Les sujets à l’ordre du jour et les tensions actuelles. 

Tout d’abord, la question du budget de l’organisation, et celui de chaque État-membre souligne les divisions des différents acteurs. En effet, sous l’impulsion américaine a été fixée une norme : chaque État-membre de l’OTAN doit consacrer au moins 2% de son PIB au budget de la défense nationale. Seuls neuf pays sur vingt-neuf atteignent ce chiffre, et certains pays européens en sont encore loin. L’Italie ne consacre que 1.2% de son PIB à la défense nationale, l’Allemagne 1.38%, et la France tend à se rapprocher de l’objectif (1.84%), ce qui met D. Trump en rage. Toujours sous un prisme financier, l’Alliance paraît sortir renforcée de ce sommet. Les dépenses militaires des Européens et des Canadiens, qui étaient à la baisse depuis 2014, augmenteront de 130 milliards de dollars en 2020 et, si le rythme reste constant, de 400 milliards de plus en 2024.

Un deuxième sujet qui a été traité est celui des critiques qu’Emmanuel Macron a adressé à l’OTAN dans un interview au journal The Economist début novembre. Le Président de la République évoque les risques auxquels l’Alliance atlantique est confrontée, et appuie sur le rôle que l’UE devrait prendre. Il dénonce le désengagement des Américains vis-à-vis de ces alliés, notamment en Syrie, depuis le début de la présidence de Trump. Il souhaite ainsi redéfinir clairement les « finalités stratégiques de l’OTAN ». De plus, il affirme que l’Europe devrait se concentrer sur elle-même. Elle se retrouve en effet de plus en plus marginalisée sur la scène géopolitique, par l’émergence progressive d’un ordre bipolaire entre les État-Unis et la Chine d’une part, et par les puissances autoritaires qui l’entourent (Russie et Turquie) d’autre part. Au terme de cet échange, il a qualifié l’état de l’OTAN de « mort cérébrale », ce qui a suscité la réaction des autres diplomaties. La chancelière allemande s’est plutôt alignée avec le président français en affirmant que l’organisation devait être « clarifiée ». La chef de la diplomatie russe était également en accord avec E. Macron. Néanmoins, le Président américain considère ces propos comme « insultants » et a continué de provoquer E. Macron au cours du sommet à Londres, en affirmant que « personne n’a besoin de l’OTAN plus que la France ». Enfin, il a déclaré que le président français s’était « beaucoup rétracté » sur ces critiques alors même que ce-dernier disait la veille qu’il « assumait complètement ».
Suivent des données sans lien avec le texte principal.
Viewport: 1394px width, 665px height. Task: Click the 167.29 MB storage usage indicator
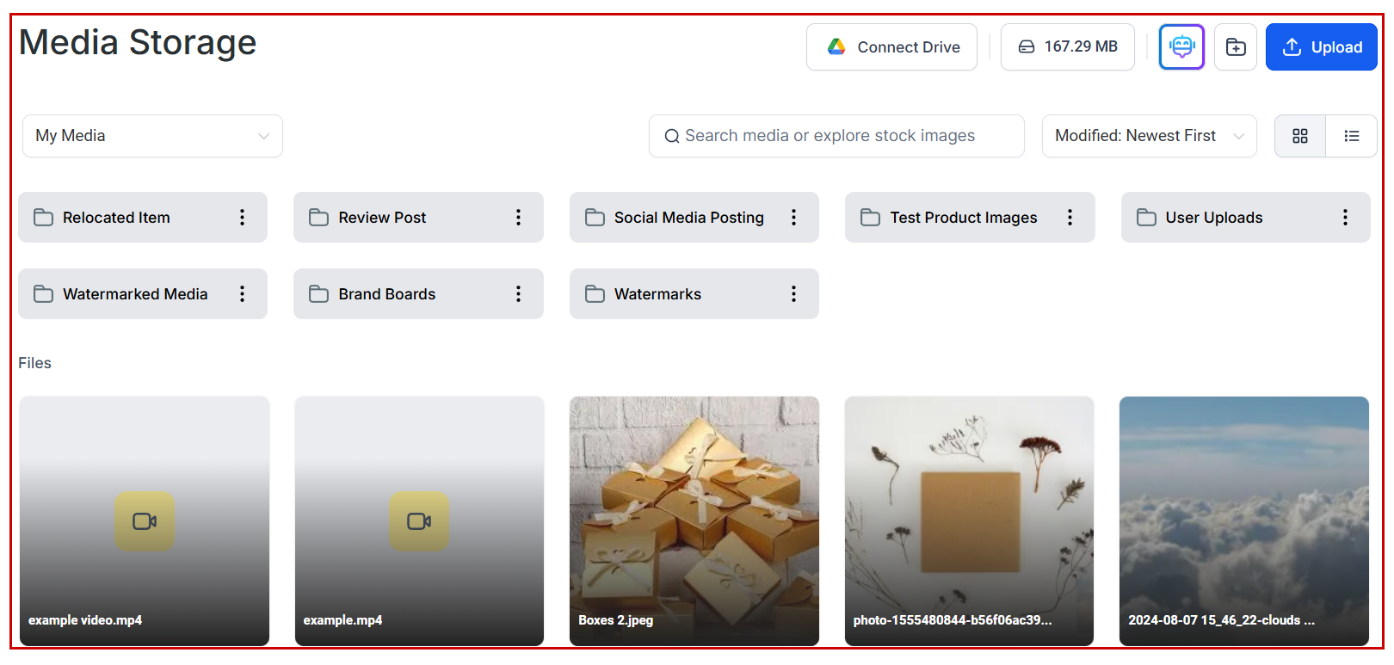pyautogui.click(x=1067, y=47)
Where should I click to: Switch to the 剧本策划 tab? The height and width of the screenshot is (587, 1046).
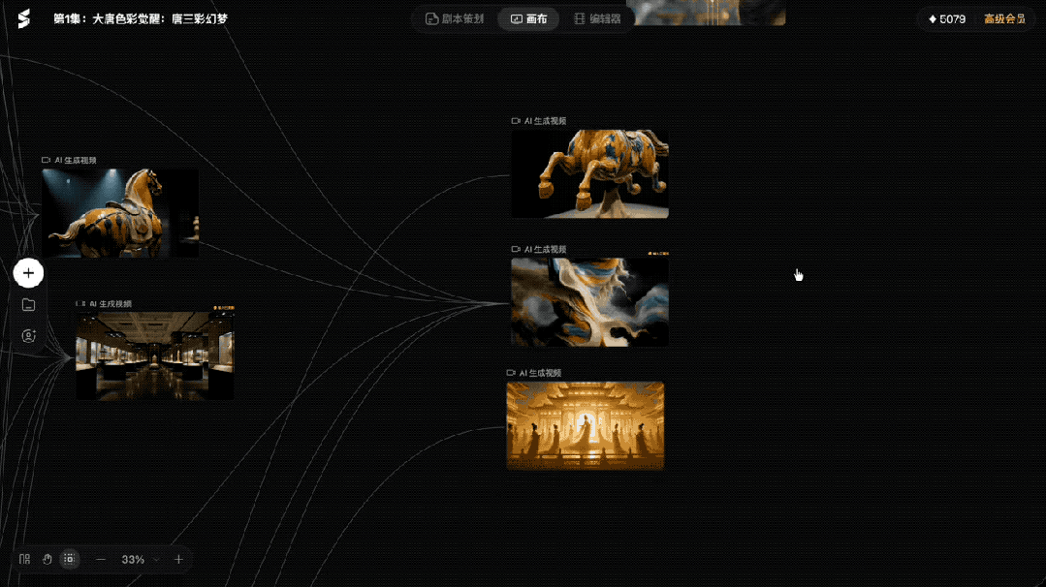[x=455, y=18]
Le troisième thème est celui de la Turquie. Puissance régionale, membre important de l’OTAN, elle a noué une relation militaire et diplomatique étroite avec la Russie autour de la situation en Syrie. Il est important de rappeler qu’Ankara a acheté à Moscou un système de défense aérienne incompatible avec les équipements de l’Alliance. En Syrie, la Turquie est intervenue contre les intérêts de ses alliés de l’OTAN. De plus, Recep Erdogan menace de bloquer un plan de l’OTAN pour la défense polono-balte si les alliés n’adoptent pas « sa » définition du terrorisme anti kurde, ce qui a poussé l’Élysée à affirmer « Nous n’avons pas la même définition du terrorisme ». Il existe en effet des tensions d’ordre politique entre les pays européens et la Turquie. Depuis 1963, cette dernière tente d’entrer dans l’Union et a toujours été rejetée, notamment car elle persécute des minorités ethniques, telles que les kurdes, dont les occidentaux veulent protéger le droit à l’autodétermination.

Pour l’OTAN, le manque d’intégration de la Turquie dans l’UE crée des difficultés économiques et logistiques. L’Italie et la Turquie regroupent en effet les déploiements fondamentaux de l’Alliance. De plus, la Turquie est un acteur qu’il vaut mieux avoir de son côté. Elle ne souffre pas d’une crise démographique et serait même le premier pays de l’UE sur ce plan, comptant 82 millions d’habitants et une moyenne d’âge de 32 ans.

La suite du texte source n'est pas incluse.